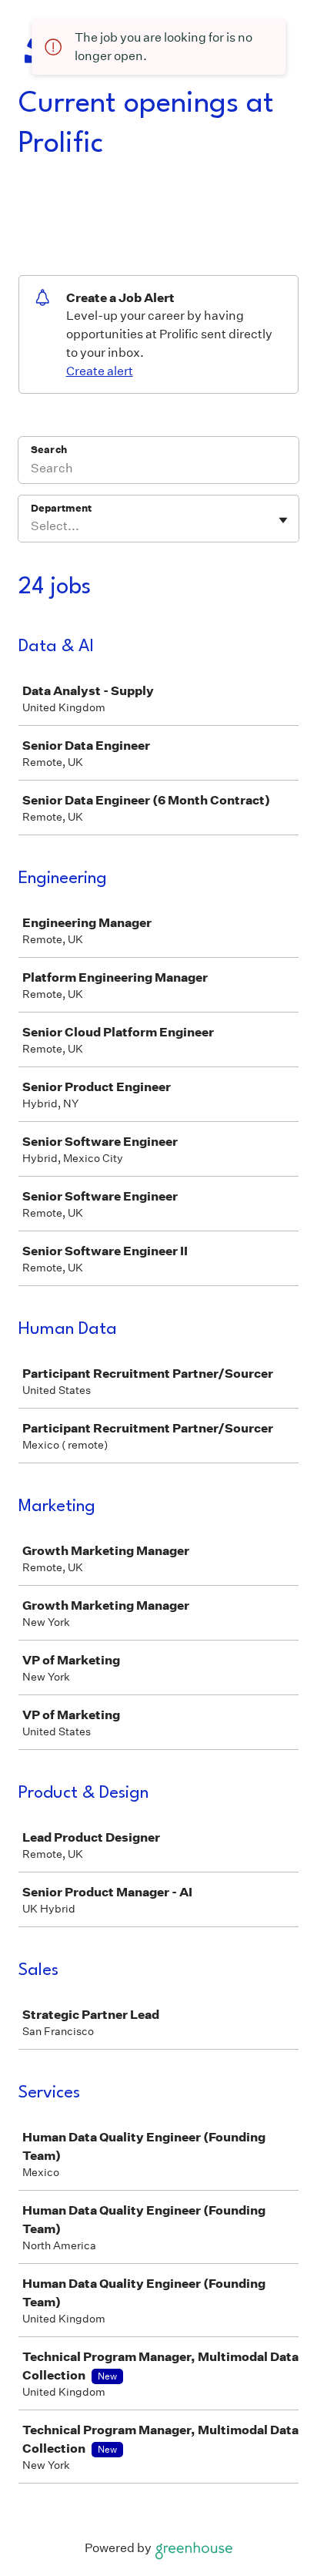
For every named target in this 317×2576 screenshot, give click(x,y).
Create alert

...

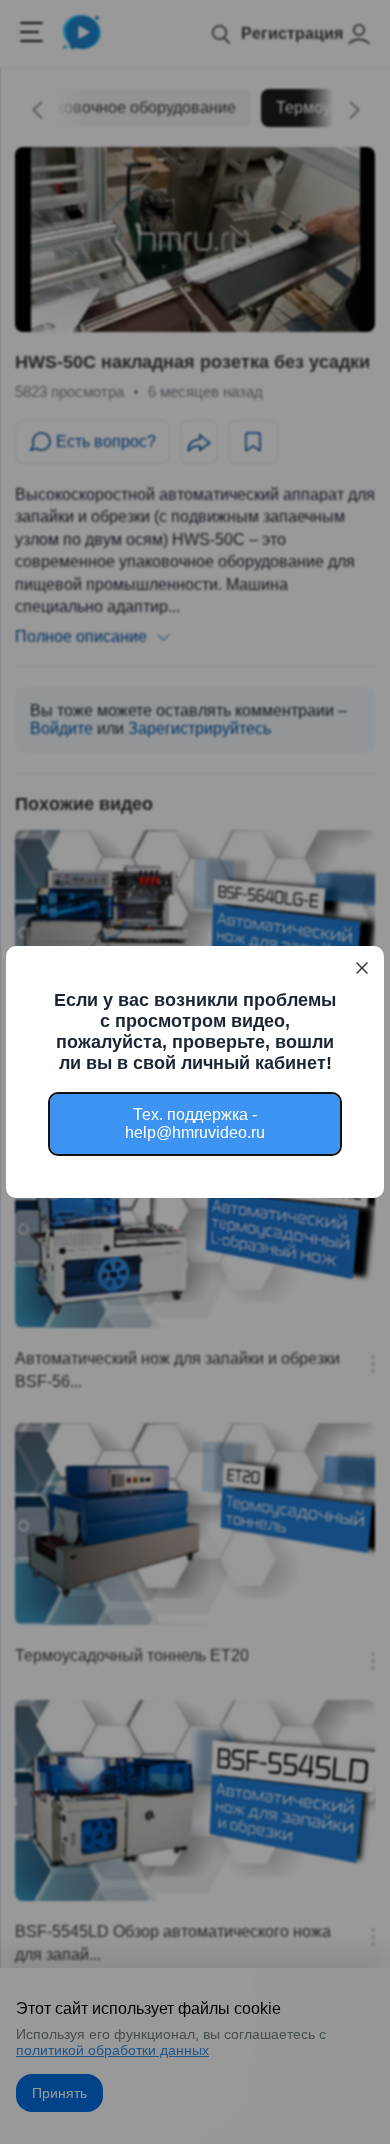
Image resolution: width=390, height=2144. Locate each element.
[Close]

---

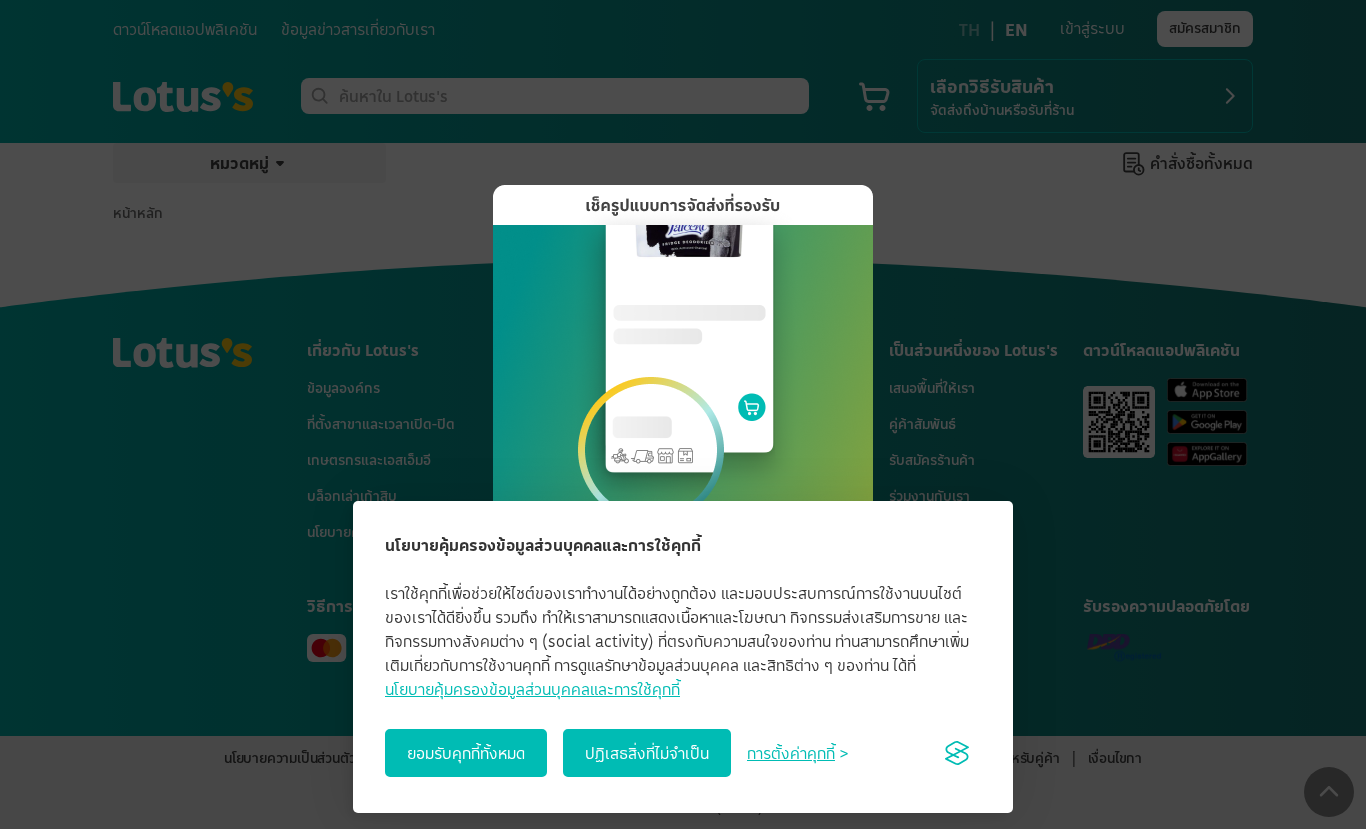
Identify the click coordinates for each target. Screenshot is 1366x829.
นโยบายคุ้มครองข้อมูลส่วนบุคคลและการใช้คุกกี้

▸ Task:
Both the line containing "For every named" and the line containing "Create alert" belong in the answer. Print them and every line above that falls between them exactly, and no others.

▸ Your response:
For every named target in this 317×2576 screenshot, give click(x,y).
Create alert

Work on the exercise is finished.